Bettina Erasmys Regieüberlegungen gehen von der zentralen Figur des Stückes aus: »Ein Mensch steht dort, einsam, nackt, in einem quadratischen Raum. Mich interessieren daran vor allem die Themen Einsamkeit und Auseinandersetzung mit dem Tod. Das Stück ›Bing‹ ist ja im Grunde genommen nur ein Extrakt eines anderen Beckett-Werks’ ›Der Verwaiser‹. Dort werden die zentralen Motive von Einsamkeit und Tod noch viel deutlicher angesprochen.« Der Titel »Bing« spielt bewusst mit der lautmalerischen Konnotation, die sich vordergründig einstellt, doch für Erasmy impliziert der Titel mehr: »›Bing‹ und ›Hop‹ sind zentrale Begriffe in Becketts Stück. ›Bing‹ ist für Beckett eine Frage, die gestellt wird. Ein Gedankenfunke, ein Gedankenblitz, ein Licht, das den Kopf erhellt. ›Bing‹ steht für einen Menschen, konkret für den Blick eines flehenden Auges. ›Hop‹ ist etwas, was den Wechsel des Blickwinkels thematisiert. Ein wichtiges Thema stellt dabei für mich die Frage nach der Wahrnehmung dar: Wie kann ein Dialog stattfinden, wenn noch nicht oder nicht mehr gesprochen wird, was gibt es darüber hinaus? Gesten? Blicke?«
Dazu gestaltet Bettina Erasmy einen komplex verlaufenden Dialog. Den beiden Sängerinnen und Sprechern bei Müller-Siemens werden zehn weitere Personen beigestellt. Und nicht nur damit wagt die Beckett-Kennerin eine eigene Deutung: »Beckett beschwört gerne Endzeit-Szenarien, die nicht mehr rückgängig gemacht werden können. Ich sehe das anders, ich möchte die Möglichkeit des Aufbegehrens deutlich machen. Becketts Leben ist auch davon geprägt gewesen.
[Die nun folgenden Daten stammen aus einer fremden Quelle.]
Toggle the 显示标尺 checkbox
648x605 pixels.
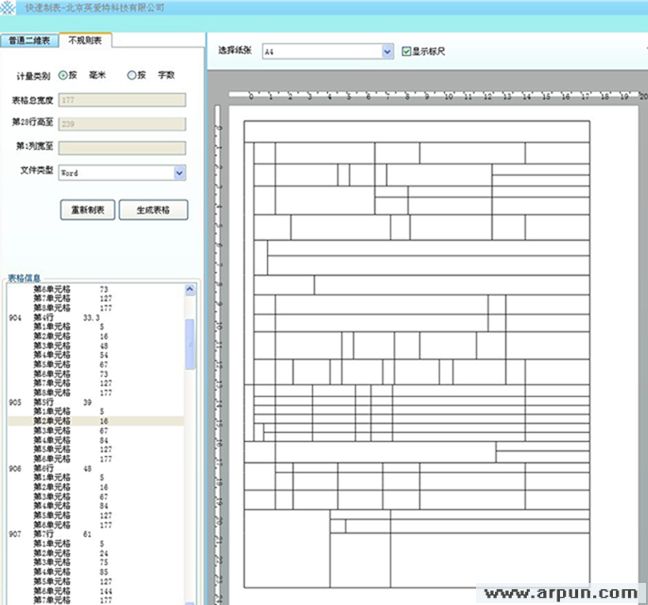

Er war ein Mensch, der immer wieder gekämpft hat, gegen seine Depressionen und Krankheiten.« Ein Aufbegehren, das sich im Versuch zeigt, das Miteinander, die Auseinandersetzung mit einem Gegenüber nicht verstummen zu lassen: »Innerhalb des Pessimismus gibt es auf jeden Fall eine optimistische Spur, den Willen, dem Düsteren und Schweigsamen etwas entgegen zu setzen«, deutet Bettina Erasmy ihre Sichtweise an. Wobei die fertige Produktion zeigen muss, ob damit ein neuartiger Zugriff auf Beckett gelingen kann. »Der Mensch, der sich in diesem Kubus befindet«, sagt die Regisseurin, »ist durchaus noch lebendig. Ein Mensch, der so wach ist, der durch seine Sinneseindrücke Farbe, Körper und Raum wahrnimmt, ist für mich ein sehr optimistisch gestimmter Mensch. Da ist noch nicht alles verloren.«
Das bleibt auch für die Zukunft von Bonn Chance! zu hoffen. In Zeiten knapper Kassen wird bekanntlich oft zunächst am weniger Gefälligen gespart. In Bonn macht sich der Sparzwang besonders empfindlich bemerkbar, weil die Bundeszuwendungen wegfallen. Das Theater muss diese Spielzeit mit drei, in der kommenden mit fünf Millionen Mark weniger auskommen. Wenn 2003 Klaus Weise von seinem Aufsteiger-Haus in Oberhausen als Intendant nach Bonn kommt, wird der Theateretat insgesamt um etwa 22 Millionen Mark geschrumpft sein. Arnold Petersen, der nach dem scheidenden Manfred Beilharz die Interimsspielzeit 2002/03 leitet, und Klaus Weise wären klug beraten, den Trumpf Bonn Chance! nicht zu verspielen. Weise hat jüngst in einem Interview immerhin ein interdisziplinär gefärbtes Interesse für die Musik bekundet. Bonn Chance!-Dramaturg Jens Neuendorf räumt jedoch ein, dass »wir in Zukunft kleinere Brötchen backen müssen. Das birgt aber auch die Chance, neue Strukturen und Modelle zu finden«. Ein gangbarer Weg wären Koproduktionen und Kooperationen – ein anderer in puncto Gage wäre mehr Idealismus: »Man muss an die Solidarität der Leute appellieren. Sie sollten es als Ehre betrachten, bei Bonn Chance! mitzuarbeiten.«
»Bing«, Szene für 2 Soprane, 2 Sprecher und Kammerorchester. Musik von Detlef Müller-Siemens, nach einem Text von Samuel Beckett. Uraufführung. 13.-16., 18.12., 20 Uhr, Forum der Kunst- und Ausstellungshalle, Bonn. Am 9.12. um 11 Uhr findet am selben Ort ein Werkstattgespräch zu »Bing« statt.